There were the Guilds focused on making the books: The Bookmakers, Inkmakers, Writers and Maintainers (in charge of making sure Ages aren’t abused or misused)
There were the Guilds focused on exploring the books: The Surveyors, Cartographers, Linguists, and Analysts.
There were the Guilds focused on setting up buildings and utilities in a book: The Stone Masons, Engineers, and Mechanists (no I don’t know what the difference is)
There were the Guilds focused on taking the resources back from a book: The Miners, Chemists, and Caterers.
And finally there were the Guilds that were necessary for any Empire filled with people: The Legislators, Healers, Messengers, and Archivists.

The Writers Guild is the most prestigious and commands the most power, and for good reason. A skilled writer could create a world with precisely what you might want or need, and were responsible for the continued survival of the D’ni Empire. Most of the Kings of D’ni were from the Writers Guild. They are the ones that control the Art, and prohibited anyone but themselves from learning how to Write Ages. Its equal parts power and prevention. The Writers certainly guarded the Art closely, but a poorly written or dangerous age could threaten not just the surveyors tasked with visiting it, but also the whole Empire if something terrible should come back. Of course, like most rules, it gets broken often enough and there are plenty of stories of people learning the Art behind the Guild’s back.

The other Major Guilds were, if not as prestigious, still powerful on their own. They tended towards a certain elitism, saving space in their halls for those that can afford the prohibitively expensive ‘training’. But those guilds also believed in a Meritocracy and would, on occasion allow a skilled lower class D’ni into their halls. Below them were the Minor Guilds, a large collection of easier to enter organizations that served to occupy and represent the lower classes.

Most of the Major Guilds had their own private Ages, and some of the richer families had private Ages as well. There was a fair bit of bureaucracy behind getting an Age written and accessed by others, but time and need created a vast multitude of worlds in libraries spread throughout the city. All D’ni traveled to other Ages for one reason or another, ranging from farming to relaxation to schooling.

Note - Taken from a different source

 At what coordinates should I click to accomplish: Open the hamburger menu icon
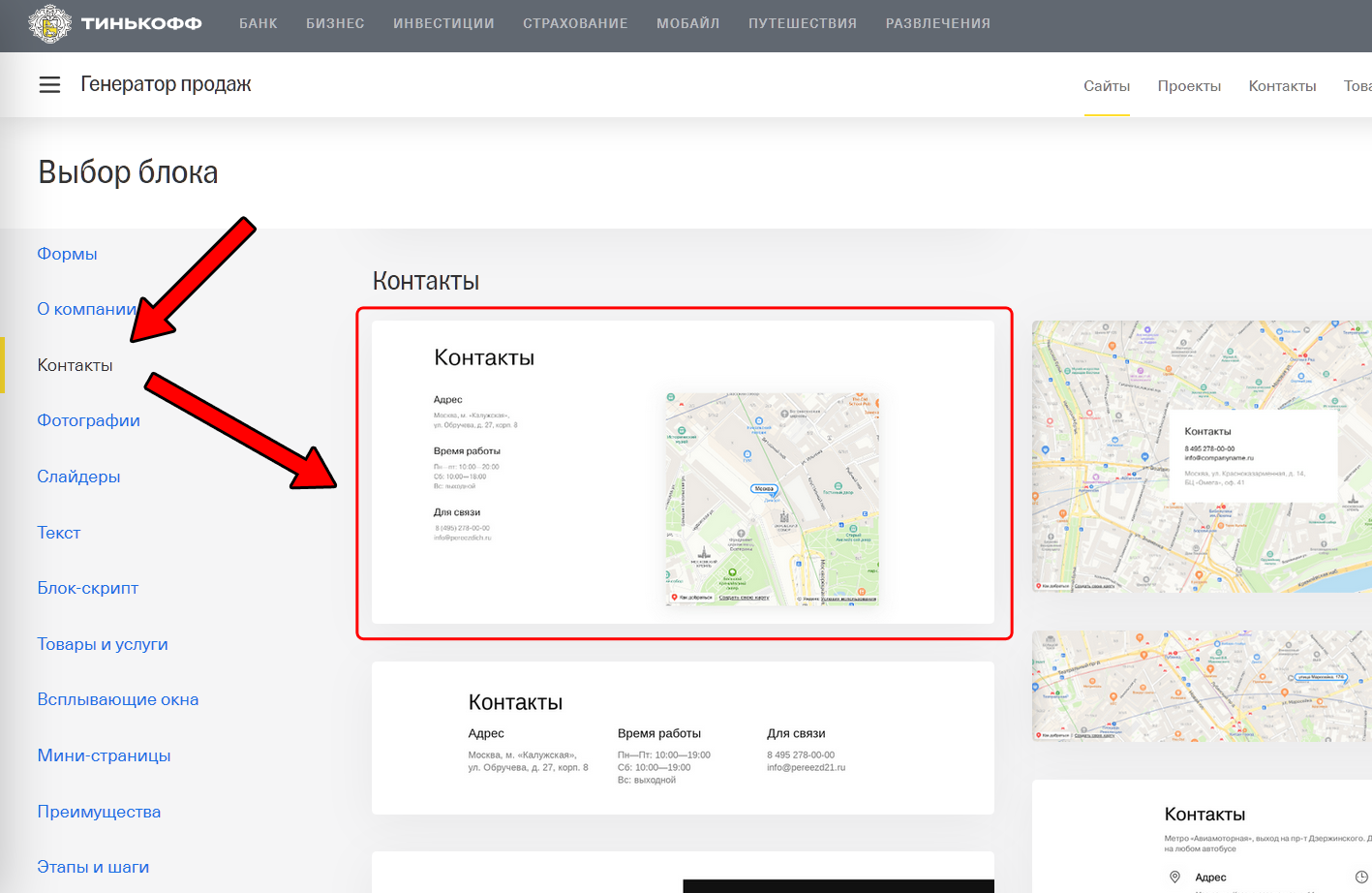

The D’ni never created populated Ages for the purpose of enslaving them. Call it cultural traditions from the first D’ni to arrive, but they had a strong revulsion as a culture to enforced servitude. It wasn’t all nice feelings though, much of that revulsion stems from a strong xenophobia and a fear of any other civilization getting their hands on the Art. That same revulsion led to the D’ni making very little contact with the surface for the aforementioned 9400 years, and ensuring that any unlucky spelunkers that show up stayed permanently.

The question of Outsiders, the non-D’ni from the Surface and populated Ages was a major philosophical point of contention for the D’ni. One that, eventually, led to the destruction of their civilization. But the specifics of that will have to wait, as they have quite a lot to do with what happens in Riven.